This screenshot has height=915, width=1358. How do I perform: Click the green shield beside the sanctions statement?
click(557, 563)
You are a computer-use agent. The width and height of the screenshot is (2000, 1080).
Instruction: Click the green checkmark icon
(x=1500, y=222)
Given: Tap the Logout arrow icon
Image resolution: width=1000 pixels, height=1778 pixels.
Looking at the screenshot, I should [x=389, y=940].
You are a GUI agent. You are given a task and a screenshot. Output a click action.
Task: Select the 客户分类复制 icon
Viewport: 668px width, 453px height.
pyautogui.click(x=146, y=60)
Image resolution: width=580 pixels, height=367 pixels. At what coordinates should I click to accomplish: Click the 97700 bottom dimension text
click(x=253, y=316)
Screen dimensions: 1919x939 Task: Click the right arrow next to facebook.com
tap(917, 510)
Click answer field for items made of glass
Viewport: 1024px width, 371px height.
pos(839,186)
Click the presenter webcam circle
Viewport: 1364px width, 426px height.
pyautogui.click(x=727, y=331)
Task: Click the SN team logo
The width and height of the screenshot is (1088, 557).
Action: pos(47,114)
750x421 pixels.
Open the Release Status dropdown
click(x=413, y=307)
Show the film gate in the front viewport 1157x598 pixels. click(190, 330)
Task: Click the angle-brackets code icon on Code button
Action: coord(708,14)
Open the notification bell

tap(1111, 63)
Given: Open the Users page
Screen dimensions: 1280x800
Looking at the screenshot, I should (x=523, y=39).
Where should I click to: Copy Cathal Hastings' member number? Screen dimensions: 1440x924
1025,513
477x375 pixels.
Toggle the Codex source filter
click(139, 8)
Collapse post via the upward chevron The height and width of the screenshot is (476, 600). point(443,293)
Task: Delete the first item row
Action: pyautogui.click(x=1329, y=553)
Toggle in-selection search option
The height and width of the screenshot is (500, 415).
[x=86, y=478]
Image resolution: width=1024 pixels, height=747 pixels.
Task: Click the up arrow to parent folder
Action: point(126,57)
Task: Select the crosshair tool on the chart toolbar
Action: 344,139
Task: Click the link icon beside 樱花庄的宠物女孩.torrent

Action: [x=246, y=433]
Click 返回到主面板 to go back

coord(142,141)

=======

# TASK REQUIREMENTS
In your answer, reproduce every entry exactly as it was written.

# SOLUTION FOR THIS PROBLEM
This screenshot has height=915, width=1358. How do I perform: Click the green shield beside the sanctions statement?
click(557, 563)
You are a computer-use agent. The width and height of the screenshot is (2000, 1080).
Instruction: Click the green checkmark icon
(x=1500, y=222)
Given: Tap the Logout arrow icon
Image resolution: width=1000 pixels, height=1778 pixels.
Looking at the screenshot, I should [x=389, y=940].
You are a GUI agent. You are given a task and a screenshot. Output a click action.
Task: Select the 客户分类复制 icon
Viewport: 668px width, 453px height.
pyautogui.click(x=146, y=60)
Image resolution: width=580 pixels, height=367 pixels. At what coordinates should I click to accomplish: Click the 97700 bottom dimension text
click(x=253, y=316)
Screen dimensions: 1919x939 Task: Click the right arrow next to facebook.com
tap(917, 510)
Click answer field for items made of glass
Viewport: 1024px width, 371px height.
pos(839,186)
Click the presenter webcam circle
Viewport: 1364px width, 426px height.
pyautogui.click(x=727, y=331)
Task: Click the SN team logo
The width and height of the screenshot is (1088, 557).
Action: pos(47,114)
750x421 pixels.
Open the Release Status dropdown
click(x=413, y=307)
Show the film gate in the front viewport 1157x598 pixels. click(190, 330)
Task: Click the angle-brackets code icon on Code button
Action: coord(708,14)
Open the notification bell

tap(1111, 63)
Given: Open the Users page
Screen dimensions: 1280x800
Looking at the screenshot, I should (x=523, y=39).
Where should I click to: Copy Cathal Hastings' member number? Screen dimensions: 1440x924
1025,513
477x375 pixels.
Toggle the Codex source filter
click(139, 8)
Collapse post via the upward chevron The height and width of the screenshot is (476, 600). point(443,293)
Task: Delete the first item row
Action: pyautogui.click(x=1329, y=553)
Toggle in-selection search option
The height and width of the screenshot is (500, 415).
[x=86, y=478]
Image resolution: width=1024 pixels, height=747 pixels.
Task: Click the up arrow to parent folder
Action: point(126,57)
Task: Select the crosshair tool on the chart toolbar
Action: 344,139
Task: Click the link icon beside 樱花庄的宠物女孩.torrent

Action: [x=246, y=433]
Click 返回到主面板 to go back

coord(142,141)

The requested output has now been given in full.